* SOURCE:
▬▬▬▬▬▬▬▬▬▬

Votergate: Was US Elections Rigged?

Posted on November 8, 2004 
Filed Under Uncategorized

A controversy — on the level of Watergate — is brewing over the possibility of voter tampering of electronic votes cast in the US elections.

The crux of the issue is the use of the touch-screen systems manufactured by Diebold Inc which may have been used by as many as one in three voters in November.

Bev Harris, the author of Black Box Voting: Ballot Tampering in the 21st Century, asserts that fraud took place in the 2004 election through such electronic voting machines.

Harris first drew suspicion about the machines nearly two years ago via a story that appeared, oddly enough, at a relatively unknown site called Scoop based in New Zealand.

In August, 2004 she finally got a chance to demonstrate how easy it is to steal an election as a guest on the CNBC program “Topic A With Tina Brown”. Brown was off and Governor Howard Dean subbed as guest host.

▬▬▬▬▬▬▬▬▬▬

* AIM:
Pick up the article on possible tampering with electronic votes in the 2004 US election after its last sentence and keep writing it. The material that comes after this has nothing to do with what is asked here.

* DATA EXTRACT:
▬▬▬▬▬▬▬▬▬▬

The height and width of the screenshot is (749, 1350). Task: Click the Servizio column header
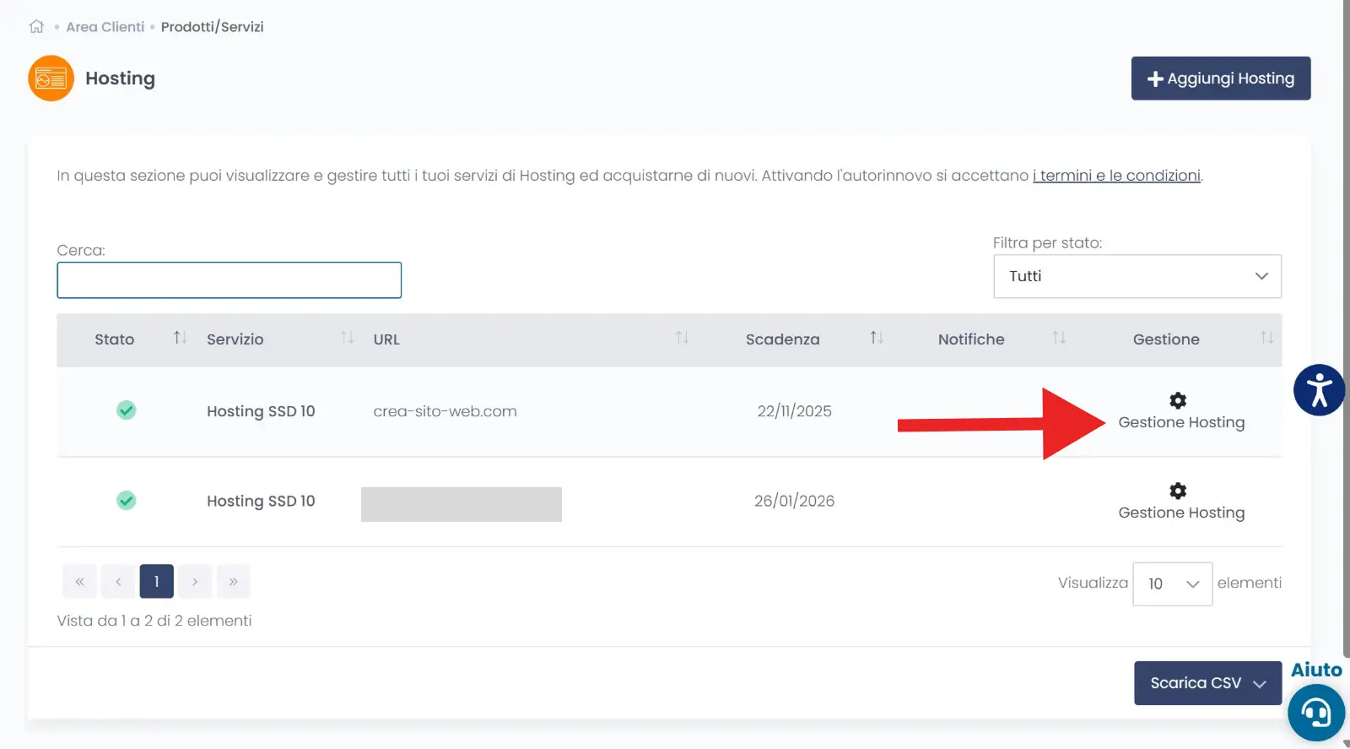tap(235, 339)
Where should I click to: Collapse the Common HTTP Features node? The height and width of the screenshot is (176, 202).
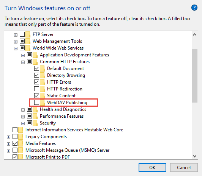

▬▬▬▬▬▬▬▬▬▬

* REPLY TO THE TASK:
Harris showed that the central tabulator is – surprise, surprise – a Windows PC, and we all know how secure that is.

Journalist Thom Hartman describes what happened next: “So Harris had Dean close the Diebold GEMS tabulation software, go back to the normal Windows PC desktop, click on the ‘My Computer’ icon, choose ‘Local Disk C:,’ open the folder titled GEMS, and open the sub-folder ‘LocalDB’ which, Harris noted, ‘stands for local database, that’s where they keep the votes.’

Harris then had Dean double-click on a file in that folder titled Central Tabulator Votes, which caused the PC to open the vote count in a database program like Excel. ‘Let’s just flip those,’ Harris said, as Dean cut and pasted the numbers from one cell into the other. Harris sat up a bit straighter, smiled, and said, ‘We just edited an election, and it took us 90 seconds.'”

Several computer-security experts have weighed in the debate and demonstrated the flaws in tabulating software made by Diebold and Sequoia Voting Systems and how they could:

1. Alter vote totals without a password,

2. Record a vote for one candidate as a vote for another,

3. Cast multiple votes; or

4. Simply erase the vote totals completely.

In mid-August, Walden W. O’Dell, otherwise known as Wally, the chief executive of Diebold, made the ultimate faux pas when he went on record that he is “committed to helping Ohio deliver its electoral votes to the President” — in a fundraiser letter for the re-election of Bush.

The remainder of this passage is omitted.